The essential role of innate immunity, the bodys first line of defence, in pathogen clearance is reflected by its remarkable existence and diversity at every level of the evolutionary tree of life. Indeed, plants and invertebrates rely solely on their innate immune system to eliminate infectious agents. Similarly, innate immune responses in vertebrates are sufficient to eradicate pathogens. Our research group has focused on the memory capacity of innate immunity termed ;trained immunity. We have recently demonstrated that live vaccination (e.g. Bacille Calmette-Guérin) or adjuvant treatment (e.g. β-glucan) significantly increases hematopoietic stem cells (HSCs) via type II interferon (IFN) or interleukin (IL)-1 signaling, respectively. This results in complete epigenetic remodeling, notably through altered innate immune responses with profound protection against infections. Interestingly, innate lymphoid cells (ILCs) are distinguished from conventional T cells due to their lack of antigen-specific receptors and their rapid response to inflammatory cytokines.
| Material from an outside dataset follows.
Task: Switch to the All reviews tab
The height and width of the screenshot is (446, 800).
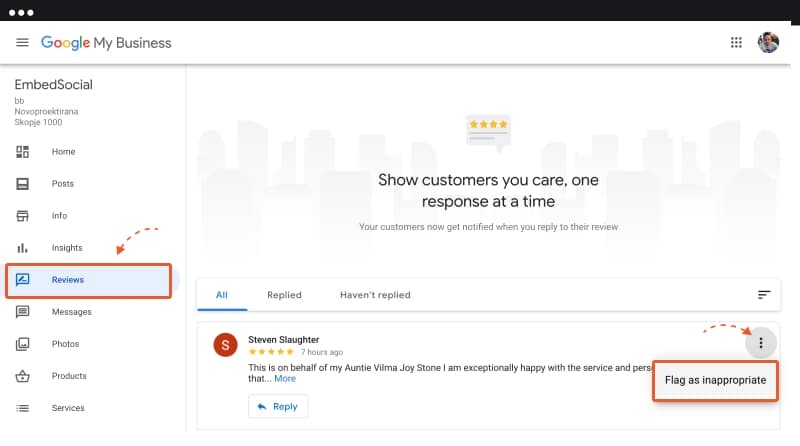Action: point(222,295)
While key training cytokines (e.g. IFN or IL-1) were identified, their cellular sources are unknown. Therefore, in the current study, we hypothesize that β-glucan can directly train ILCs and ILCs are the major source of key cytokines involved in training HSCs. Here, we propose to investigate the role of ILCs in β-glucan-induced trained immunity in mice by using loss- and gain-of-function approaches. We will evaluate the impact of β-glucan on the development and function of ILCs and assess the impact of ILCs on HSC-mediated trained immunity. Insight into the mechanisms of these ;trained ILCs and ILC-trained HSCs will advance our understanding of their unique roles in generating innate memory responses.